Now one can argue that in the case of both server side and client side web technologies, there is a lot of concurrency going on but it is managed by infrastructure (web servers and browsers). This is true, but again this has always been the case. It has nothing to do with multi-core CPUs, and the most widely used web servers and browsers are written in languages like C++ and Java.

So is it fair to conclude that if you are building web applications, then you can safely ignore multi-core CPU rants? Can you ignore the Rich Hickeys and Martin Oderskys of the world? Can you just stick to your PHP and JavaScript? Yeah, I think so.

Now web applications are certainly not the only kind of applications out there. There are desktop applications and mobile applications. This kind of client development has always involved concurrency. Client app developers are constantly having to manage multiple threads in order to keep the user interface responsive. Again this is nothing new. This has nothing to do with multi-core CPUs. It wasn't like app developers used to do everything in a single thread, but now that multi-core CPUs have arrived, you need to start figuring out how to manage multiple threads (or actors or agents or whatever.) Now perhaps functional programming can be used by these kind of application developers. I think there are a lot of interesting possibilities here. However, I don't think the Hickeys and Oderskys of the world have really been going after developers writing desktop and mobile applications.

So if you are a desktop or mobile application developer, should you be thinking about multi-core CPUs and functional programming? I think you should be thinking about it at least a little. Chances are you already deal with this stuff pretty effectively, but that doesn't mean there's room for improvement. This is especially true if language/runtime designers started thinking more about your use cases.

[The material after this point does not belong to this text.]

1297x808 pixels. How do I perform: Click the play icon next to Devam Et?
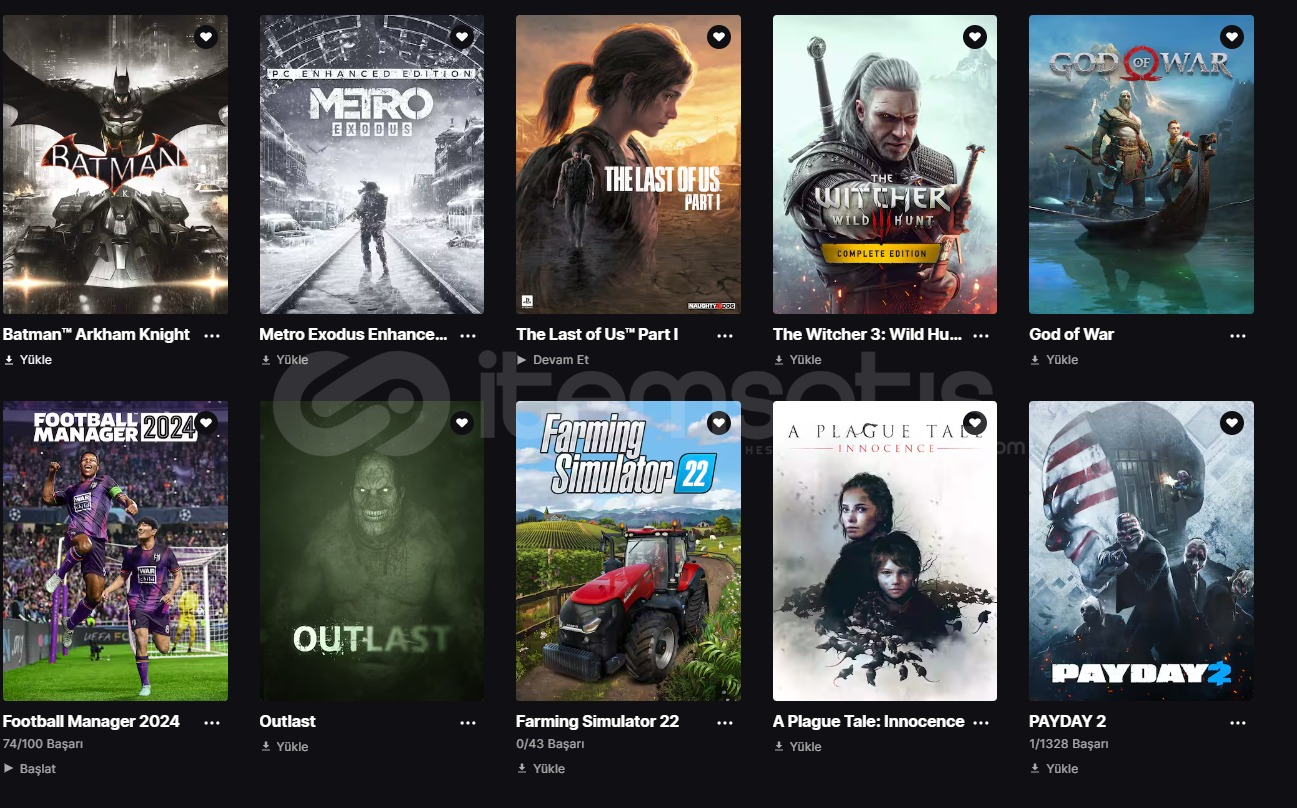click(522, 360)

I said I was only going to talk about application developers, but I lied. There is another type of computing that is becoming more and more common, and that is distributed computing. Or is it called cloud computing? I can't keep up. The point is that there are a lot of software systems that run across a cluster of computers. Clearly this is concurrent programming, so bust out the functional programming or your head will explode, right? Well maybe not. Distributed computing does not involve the kind of shared mutable state that functional programming can protect you from. Distributed map/reduce systems like Hadoop manage shared state complexity despite being written in Java. That is not to say that distributed systems cannot benefit from languages like Scala, it's just that the benefit is not necessarily the concurrent problems/functional programming that are often the selling points of these languages. I will say that Erlang/OTP and Scala/Akka do have a lot to offer distributed systems, but these frameworks address different problems than the multi-core concurrency.

It might sound like I am a imperative program loving curmudgeon, but I actually really like Scala and Clojure, as well as other functional languages like Haskell. It's just that I'm not sure that the sales pitch being used for these languages is accurate/honest. I do think the concurrency/functional programming angle could have payoffs in the land of mobile computing (desktop too, but there's not much future there.) After all, tablets have already gone multi-core and there are already a handful of multi-core smartphones. But these languages have a lot of work to do there, since there are already framework features and common patterns for dealing with concurrency in mobile. Event driven programming for web development (or the server in client/server in general) is the other interesting place, but functional languages have more to offer framework writers than application developers in that arena.  My friend David Pollak recently wrote about how the current crop of functional languages can hope for no more than to be niche languages like Eiffel. I think that he might be right, but not just because functional programming has a steep learning curve. If all they can offer is to solve the concurrency problem, then that might not be enough of a problem for these languages to matter.